The policy below is NO LONGER CURRENT. It was introduced in 2018 and applied to 2019-2021 journal subscription prices.


At Cambridge we aim to price our journals fairly and transparently. In particular, we believe it is unfair to ‘double dip’ by charging subscribers for content that has been made Open Access through the payment of an article processing charge (APC).

Starting in 2018, we define double-dipping as occurring when Open Access content effectively replaces subscription (non-Open Access) content. Where non-Open Access content in a journal has been reduced over a 4-year rolling window as a result of the publication of Open Access articles, the Open Access portion of the journal’s content is acknowledged through a reduction in subscription prices over the following three years.

The Open Access landscape continues to evolve. We will be conducting further reviews of our journals pricing policy in order to continue to operate a fair and sustainable model, and as a result our new double-dipping policy is likely to be revised within three years.

Worked example of our policy


Step 1 – Assess the change in non-OA articles over the past 4 years

Example journal

2014

2017

Non-OA articles

100

95

Change in non-OA articles

 

5

Step 2 – Assess how many of the OA articles double dipped, if any

1.         There is no double-dipping if there is no drop in the number of non-OA articles.  

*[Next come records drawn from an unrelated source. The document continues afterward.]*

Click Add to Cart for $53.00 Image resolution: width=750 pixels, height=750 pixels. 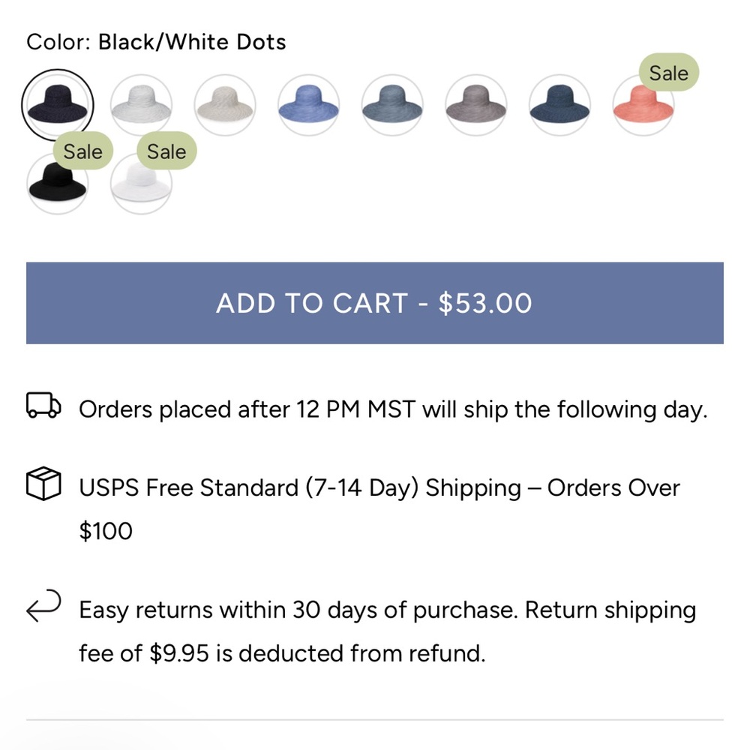(374, 303)
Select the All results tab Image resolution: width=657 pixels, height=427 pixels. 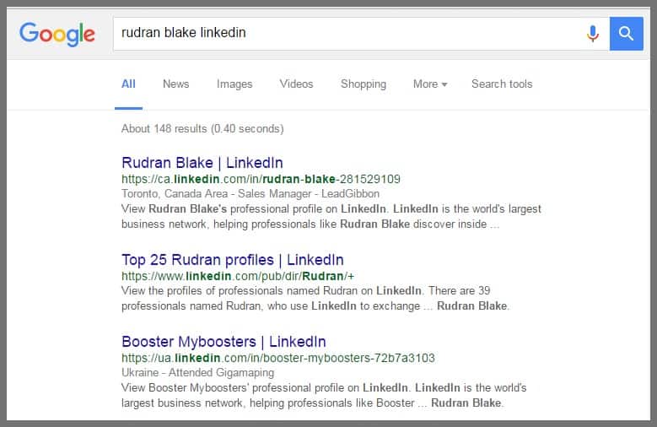click(128, 84)
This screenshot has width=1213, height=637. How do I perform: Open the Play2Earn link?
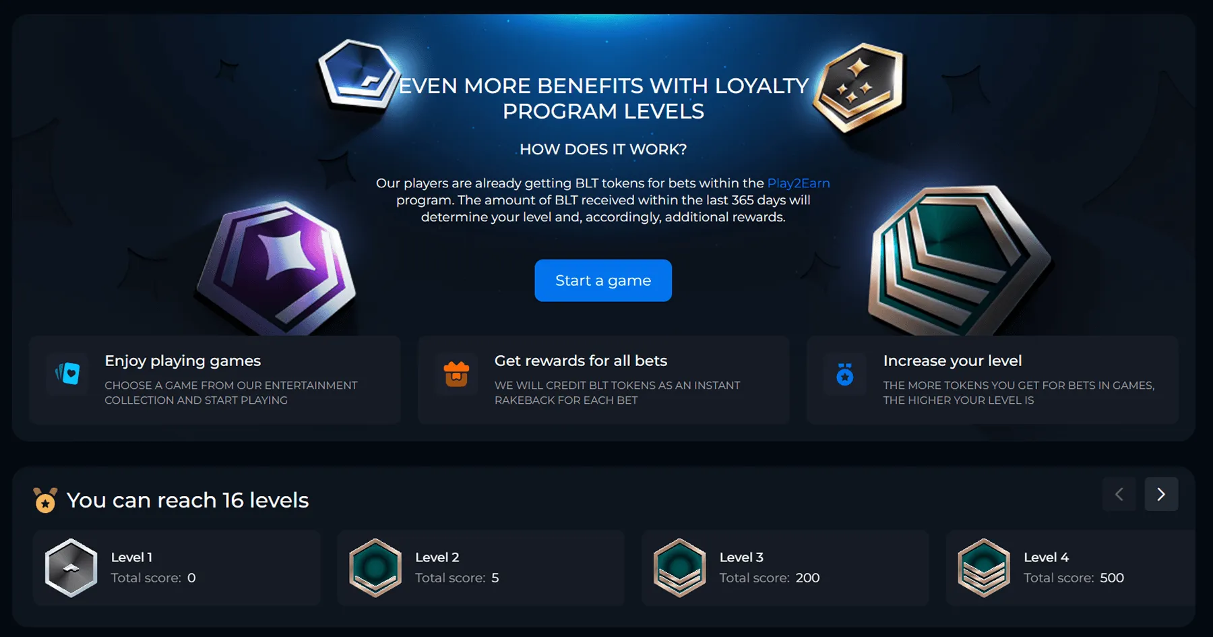click(x=799, y=183)
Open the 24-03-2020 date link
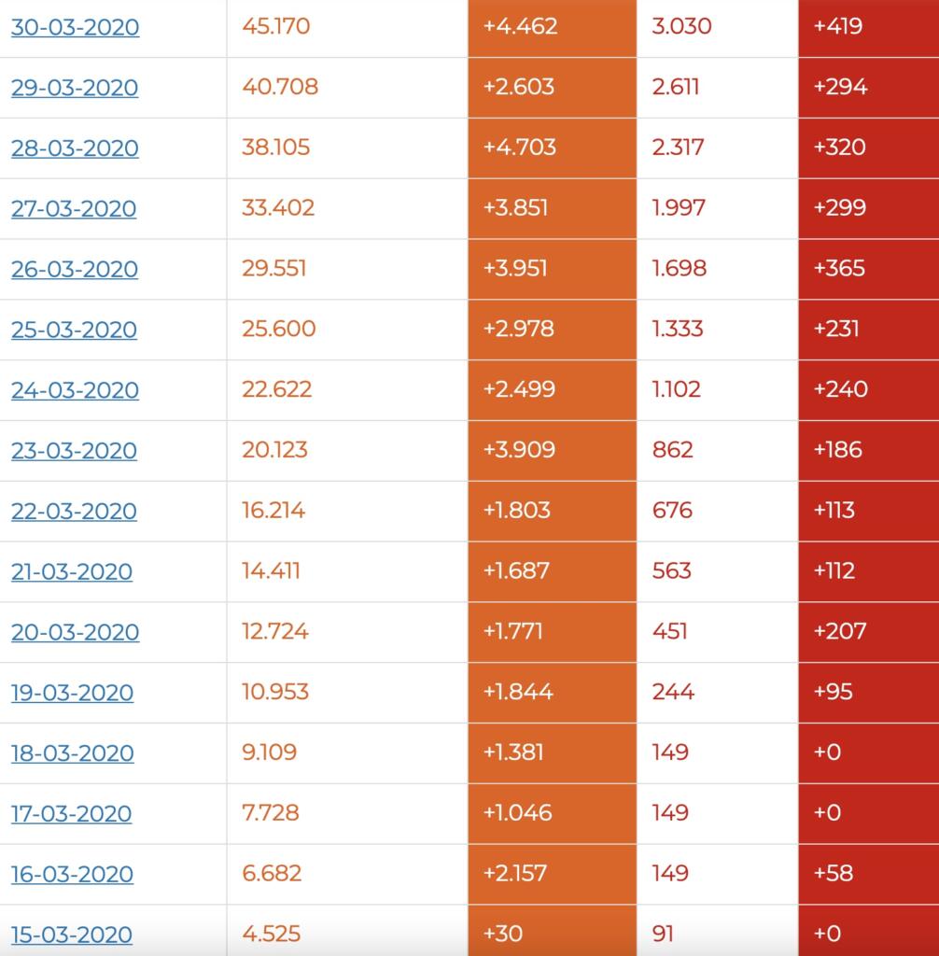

2.         If the number of OA articles is less than the drop in non-OA articles, then all the OA articles are considered to be double-dipping.

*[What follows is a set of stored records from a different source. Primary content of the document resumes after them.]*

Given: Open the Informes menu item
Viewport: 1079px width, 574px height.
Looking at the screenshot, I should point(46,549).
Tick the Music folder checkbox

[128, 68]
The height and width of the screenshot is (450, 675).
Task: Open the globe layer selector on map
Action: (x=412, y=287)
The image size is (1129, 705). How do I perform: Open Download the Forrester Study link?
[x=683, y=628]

3.         If the number of OA articles is equal to or greater than the drop in non-OA articles, then the number of double-dipping OA articles is the drop in non-OA articles.

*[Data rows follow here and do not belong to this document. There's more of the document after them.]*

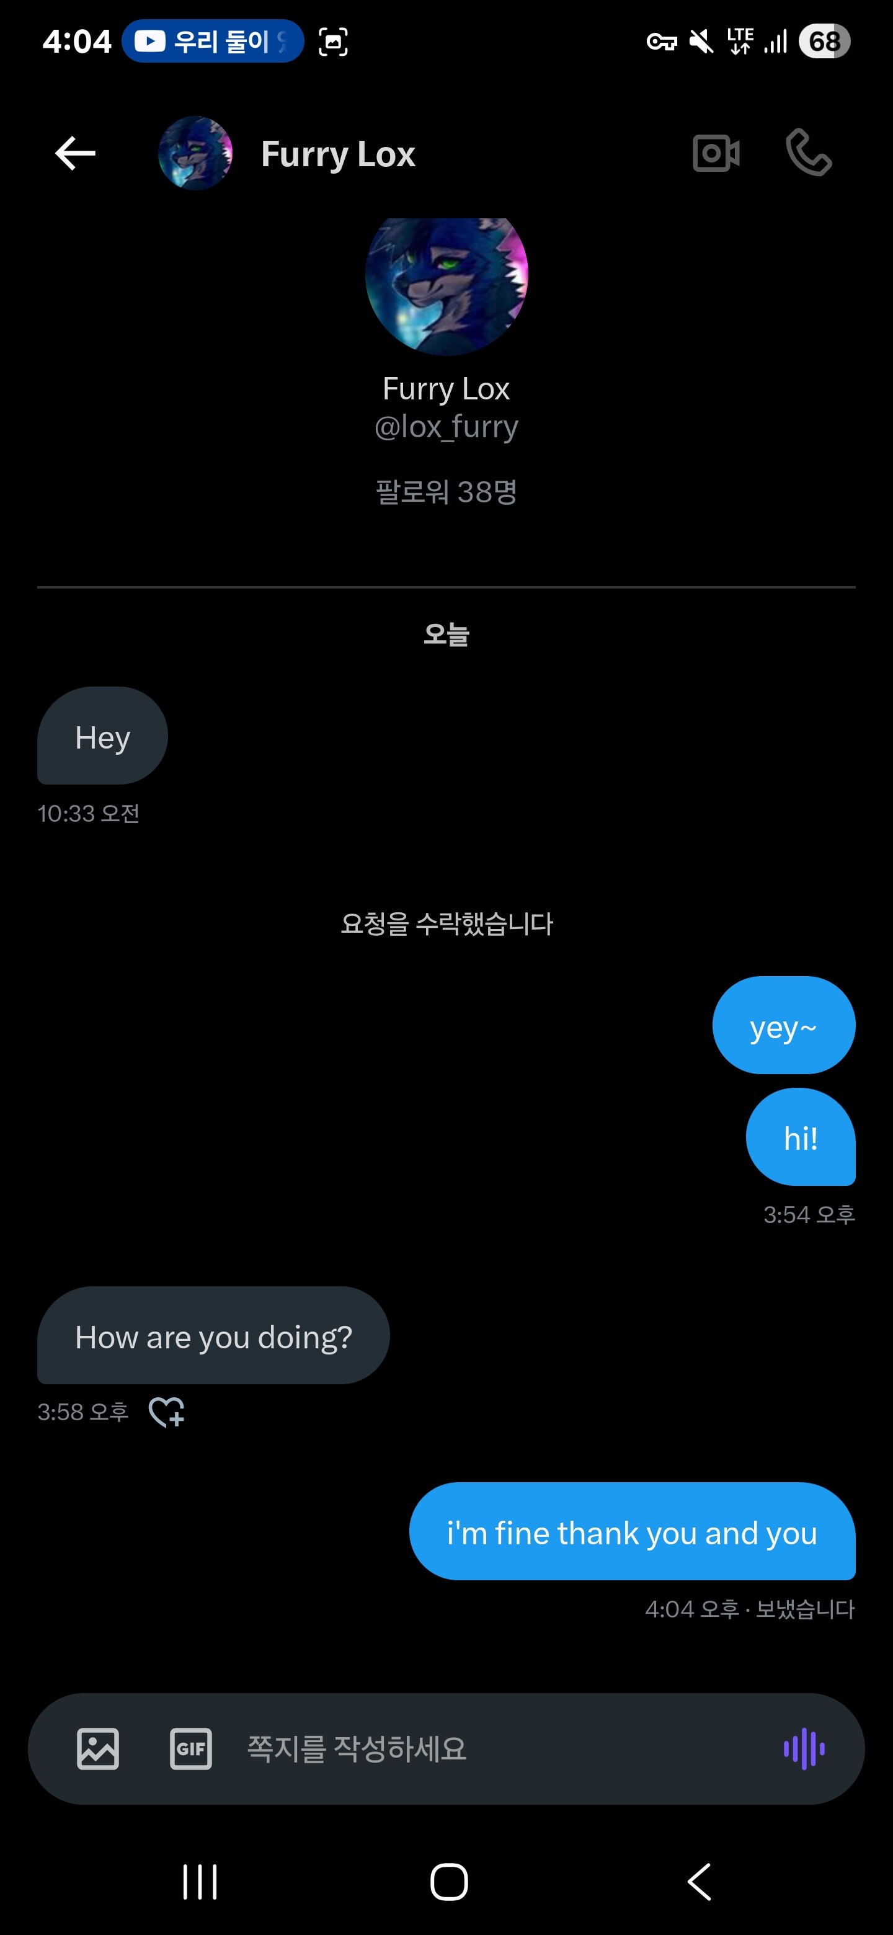Tap the "i'm fine thank you and you" bubble

point(632,1532)
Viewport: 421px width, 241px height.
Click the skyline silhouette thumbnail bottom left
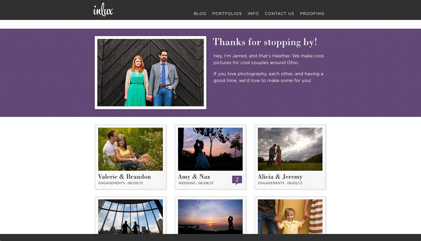tap(130, 217)
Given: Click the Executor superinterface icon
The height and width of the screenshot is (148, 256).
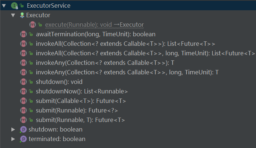Looking at the screenshot, I should tap(22, 15).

In our example journal, five OA articles led to double-dipping in 2017:

 

2017

OA articles

15

Drop in non-OA articles

5

Double-dipping OA articles

5

Step 3 – Calculate the value of double dipping

We divide the total APC revenue in the analysis year (2017 in our example) by the total number of OA articles and then multiply by the number of double dipping OA articles.

 

2017

OA articles

15

APC revenue

£30,000

Double-dipping OA articles

5

Double-dipping revenue

£10,000

Step 4 – Determine the discount for the pricing year

We spread the discount over three years, so we take one-third of the double-dipping revenue as a percentage of the subscription revenue and apply this as a discount % in the pricing year (2019 in this example) and the two subsequent years (2020 and 2021).

 

2017

Subscription revenue

£200,000

Double-dipping revenue as percentage of subscription revenue

5 %

Double-dipping discount for 2019, 2020 and 2021

1.67 %

This discount will return the full value of the double-dipping (£10,000) in three years. If in 2018 the journal publishes more double-dipping articles, then a new discount will be added to the 2017 discount for the next pricing year (2020).